No Brasil, todo projeto de lei deve estar acompanhado de uma "exposição de motivos". No entanto, não há requisito a respeito do conteúdo dessas razões. Não há nenhuma exigência (de conteúdo) minimamente vinculante na produção legislativa.

Do início ao fim, o processo legislativo brasileiro está marcado pela predominância da retórica, como se a essencial dimensão política da produção legislativa tivesse de ser indiferente aos dados empíricos e à ciência. Trata-se de compreensão equivocada da autonomia da política, uma vez que, ao não estar vinculada a um mínimo de racionalidade, ela se desvincula da realidade e do próprio sentido da atividade legislativa. As leis existem para produzir resultados práticos.

São muitas as propostas para aumento da punição dos tipos penais, que surgem, em geral, como consequência de algum caso com repercussão midiática. Mesmo nos casos em que existem estudos sobre a matéria, a atividade legislativa fica à margem dessa discussão, sem efetiva verificação da necessidade e adequação da proposta em análise. A Lei dos Crimes Hediondos é exemplo dessa disfuncionalidade. Criada para um objetivo, nunca realizou sua pretensa finalidade.

Além disso, não há um efetivo acompanhamento sobre os efeitos de toda essa produção legislativa. Ao dificultar o controle dos efeitos, o Congresso gera intensa legislação extravagante, com normas duplicadas ou que contenham, para uma mesma conduta, preceitos sancionatórios diferentes.

É essencial aprimorar o processo legislativo, aproveitando o que já foi feito. É possível aperfeiçoar os Regimentos Internos das Casas Legislativas, fixando parâmetros mínimos de racionalidade, bem como o funcionamento das Comissões e Grupos de trabalho legislativo. Várias experiências internacionais podem ajudar nessa tarefa. A Suíça prevê períodos de teste para as novas leis, checando se os efeitos esperados foram de fato produzidos. A Espanha exige memoriais de impacto legislativo.

Não são soluções fáceis. É um desafio constante o equilíbrio entre a dimensão política da atividade legislativa e a análise científica. De toda forma, é possível avançar na compreensão de que os dados empíricos, mais do que condicionarem a vontade política, contribuem para tornar efetiva a vontade política. As leis nascem para produzir resultados, para resolver problemas. É necessário, portanto, avaliar se esses problemas são reais e se os resultados gerados são os esperados.

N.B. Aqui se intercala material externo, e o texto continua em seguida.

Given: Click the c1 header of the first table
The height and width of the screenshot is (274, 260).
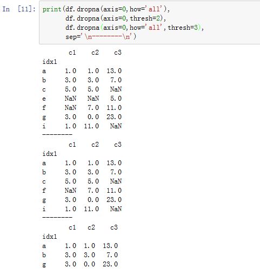Looking at the screenshot, I should (x=72, y=53).
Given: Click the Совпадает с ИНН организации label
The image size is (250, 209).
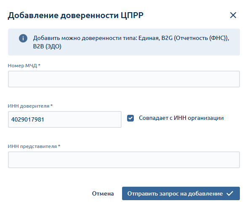Looking at the screenshot, I should point(181,118).
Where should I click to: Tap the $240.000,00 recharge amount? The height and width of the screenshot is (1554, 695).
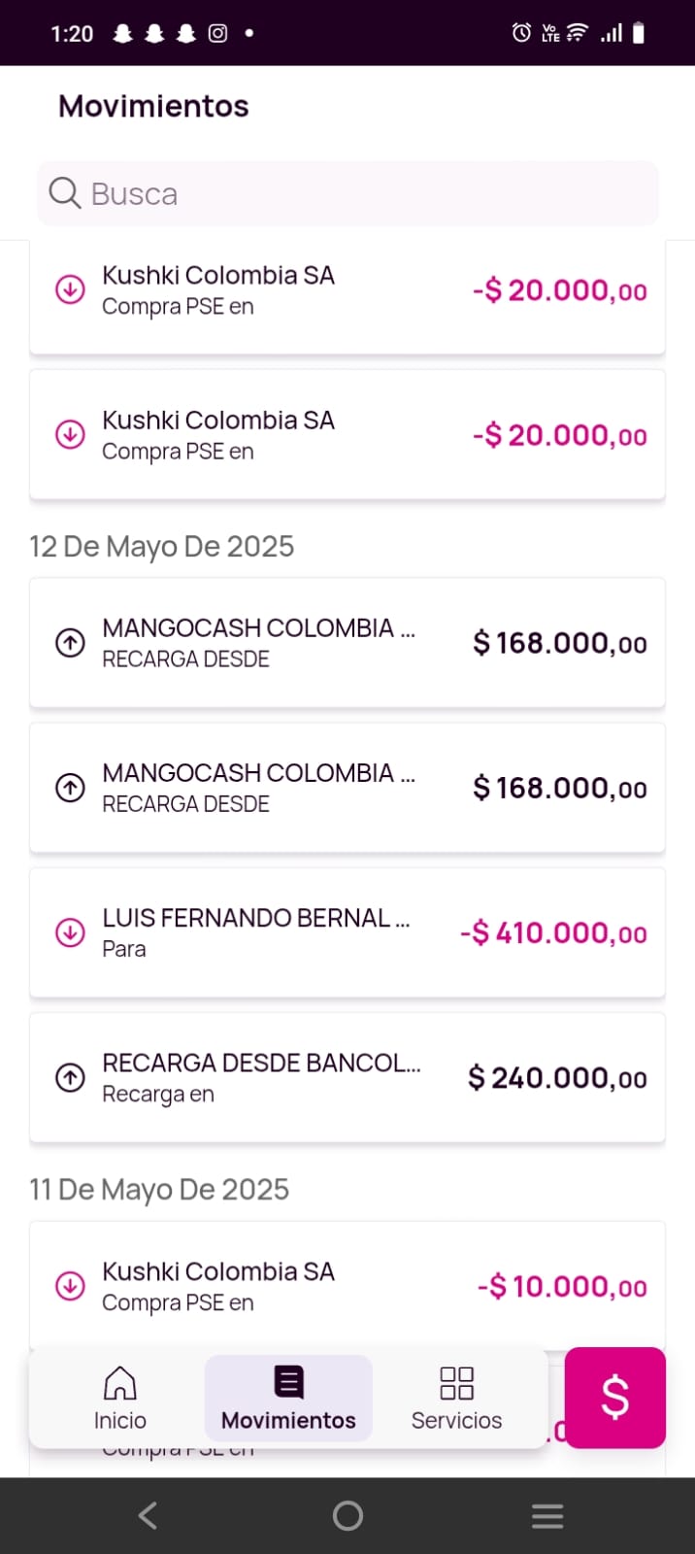point(557,1078)
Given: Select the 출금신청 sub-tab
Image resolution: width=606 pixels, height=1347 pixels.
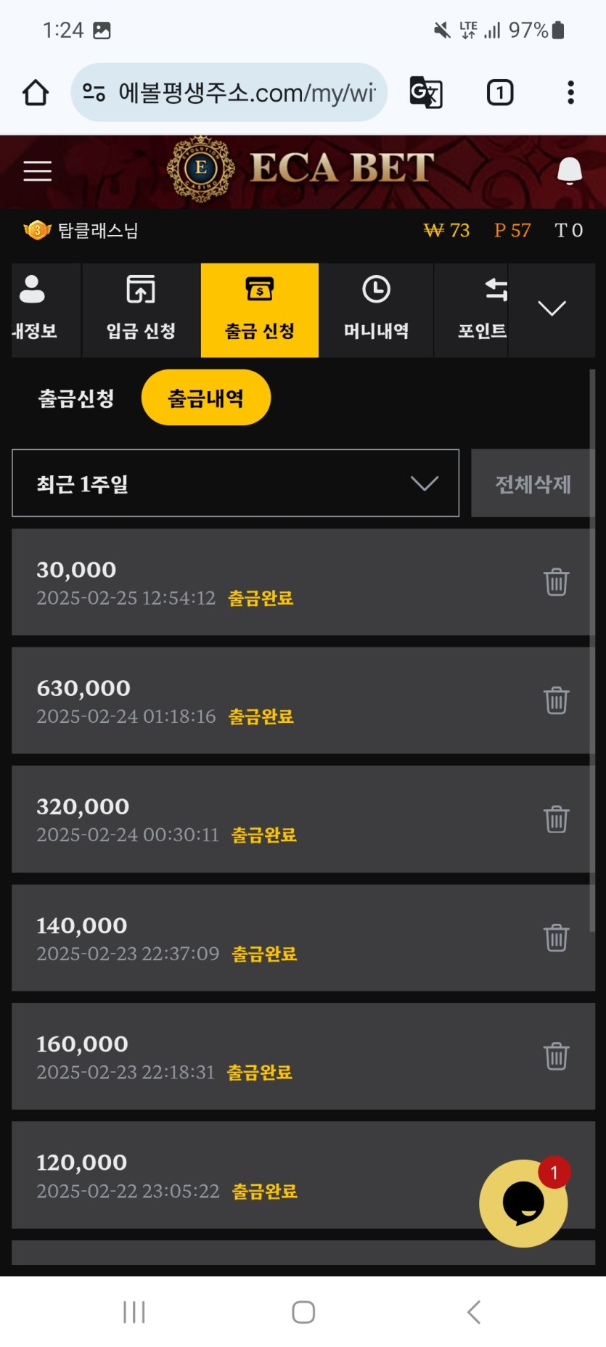Looking at the screenshot, I should tap(76, 398).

O aprimoramento do processo legislativo é tarefa coletiva. O IBCCRIM tem muito a contribuir, tanto com seu trabalho de advocacy, em parceria com outras muitas instituições da sociedade civil, como por meio de sua produção científica, qualificando o debate público e questionando esse afazer legislativo que, desconectado dos dados empíricos, corre o risco de agravar as injustiças, a seletividade e disfuncionalidade do sistema de Justiça penal.